| List of tasks |
- 1) For the Swissalti3d post, decide whether each statement agrees with it: (a) each 2 m COG tile is about 1 MB; (b) the data uses the EPSG:4326 projection; (c) the sample tile measures 500 by 500. Give yes or no for each, quoting the deciding words.
- 2) In the Swissalti3d post, what compression do the Cloud Optimized Geotiff files use?
- 3) Write out the part of the Swissalti3d post between "I have started" and "a great way.", inclusive.

| Supplied passage |
|---|
Adding support for Swissalti3d elevation (opendata)


Swissalti3d is a precise elevation data (0.5m or 2m step) available freely as opendata.
I have started investigating how to add support for it in Graphhopper. I would be glad to have feedback and maintainer guidance on how to do that in a great way.

If there is interest for it by the maintainers, my plan is to have it merged into graphhopper mainstream.
Otherwise it would stay in a fork, available for anyone interested in it.

Here are some insights / details following my primary investigation.

The datasource: opendata Swissalti3d

Area: Switzerland

Cloud Optimized Geotiff (COG), LZW compression
0.5 m COG: ~ 26 MB / tile, 770 GB / full coverage
2 m COG: ~ 1 MB / tile, 44 GB / full coverage

Projection: LV95 (EPSG:2056)

Downloading all tiles:

Select entire dataset + download csv with the URLS for all the tiles

Example of tiles from the CSV (these are 2m steps):

Gdal output:
Driver: GTiff/GeoTIFF
Files: swissalti3d_2019_2501-1120_2_2056_5728.tif
Size is 500, 500
Coordinate System is:
PROJCRS[“CH1903+ / LV95”,

SCOPE[“Cadastre, engineering survey, topographic mapping (large and medium scale).”],
AREA[“Liechtenstein; Switzerland.”],
Data axis to CRS axis mapping: 1,2
Origin = (2501000.000000000000000,1121000.000000000000000)
Pixel Size = (2.000000000000000,-2.000000000000000)
|---|
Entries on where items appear

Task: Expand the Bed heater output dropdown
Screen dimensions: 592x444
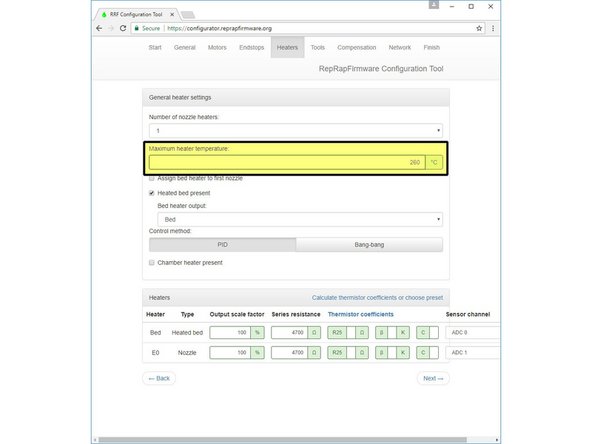Action: click(300, 219)
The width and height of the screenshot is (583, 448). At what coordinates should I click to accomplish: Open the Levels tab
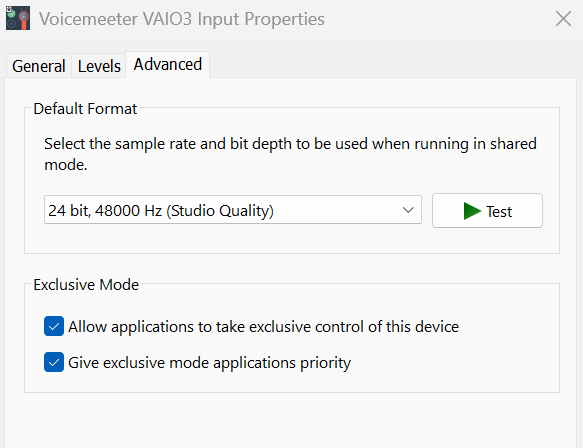[99, 66]
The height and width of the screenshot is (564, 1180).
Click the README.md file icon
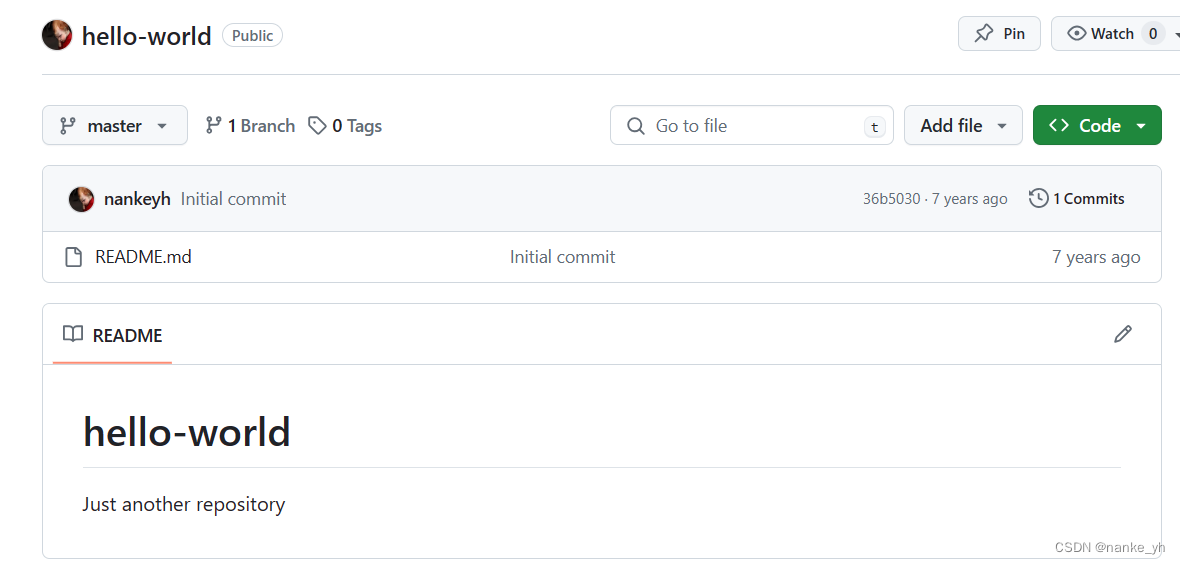tap(74, 258)
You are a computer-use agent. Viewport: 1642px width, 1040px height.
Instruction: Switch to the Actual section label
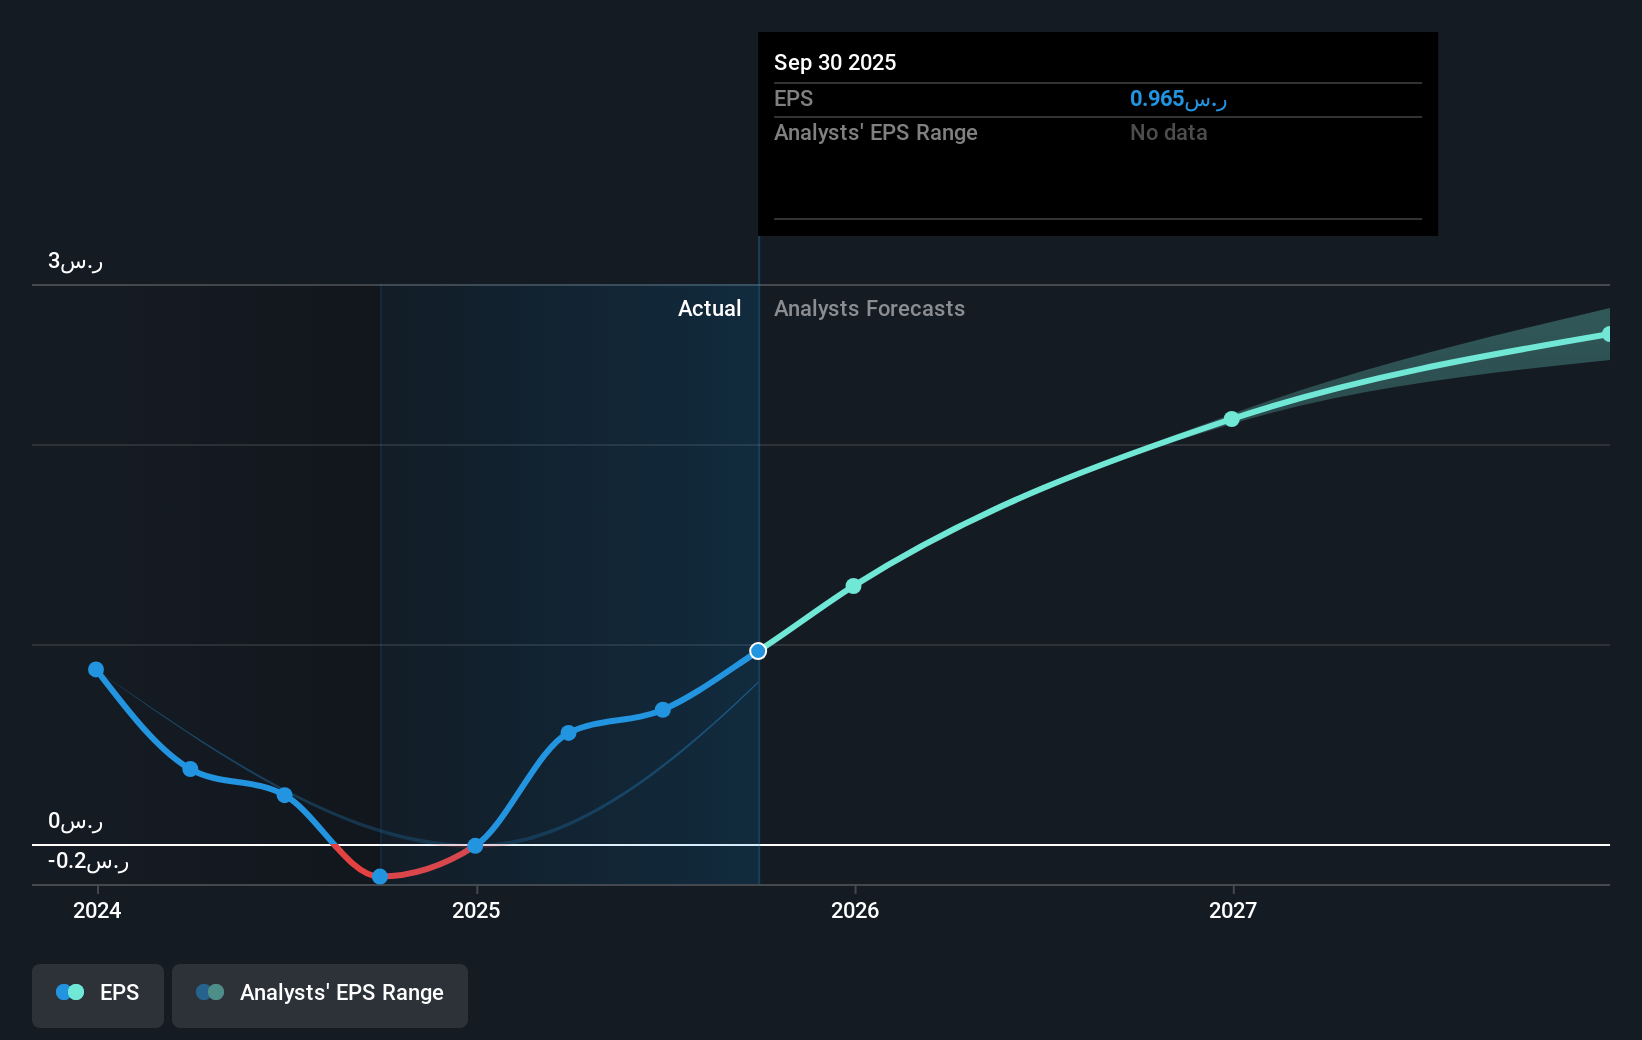[x=709, y=308]
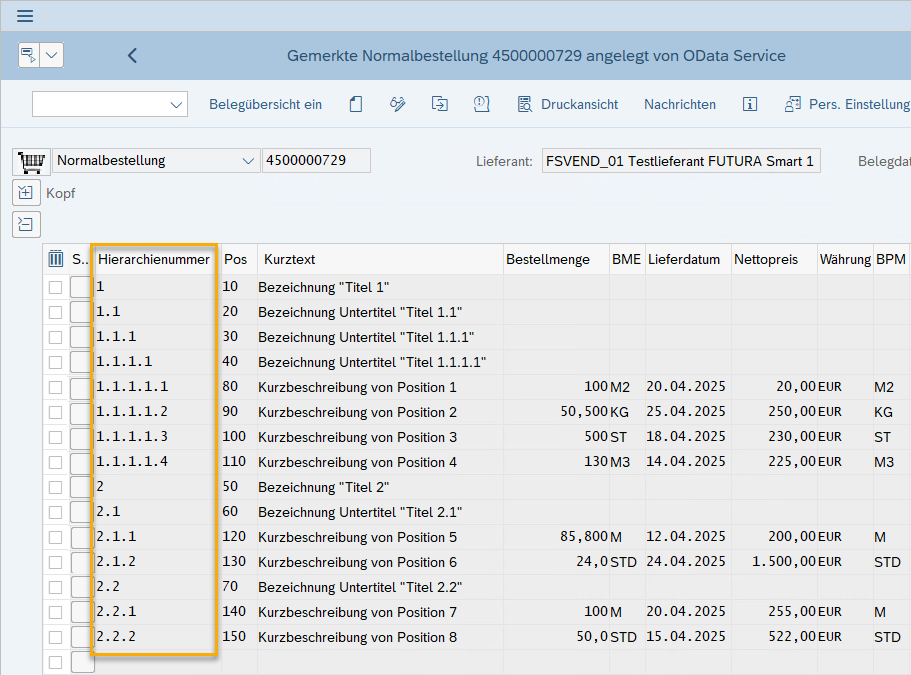Click the Lieferant vendor input field
The image size is (911, 675).
[x=680, y=161]
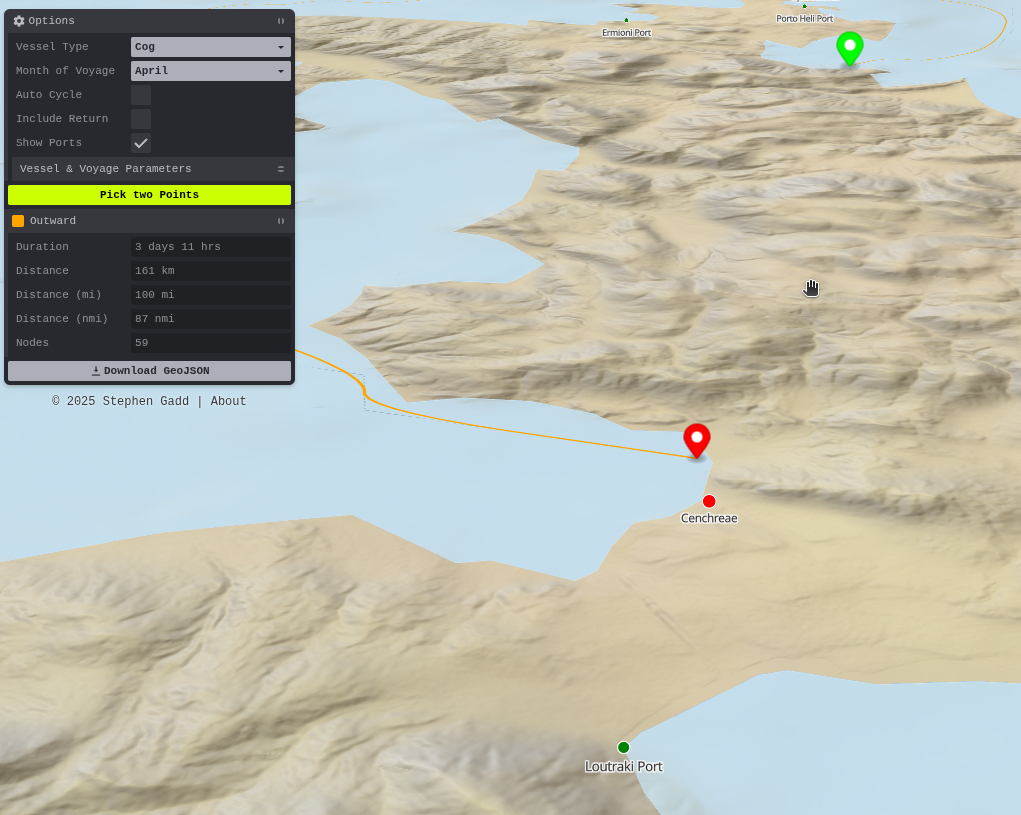Open the Month of Voyage dropdown
Viewport: 1021px width, 815px height.
pos(210,71)
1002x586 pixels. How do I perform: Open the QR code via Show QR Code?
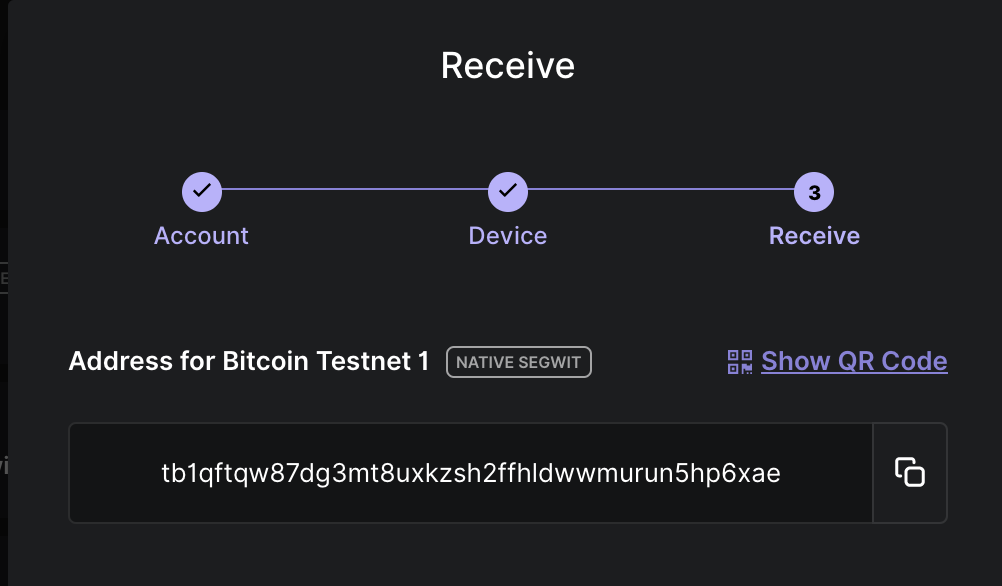pos(854,361)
|---|
| Response list |
- 1)
(a) Yes: "2 m COG: ~ 1 MB / tile"
(b) No: "Projection: LV95 (EPSG:2056)"
(c) Yes: "Size is 500, 500"

- 2) LZW compression.

- 3)
I have started investigating how to add support for it in Graphhopper. I would be glad to have feedback and maintainer guidance on how to do that in a great way.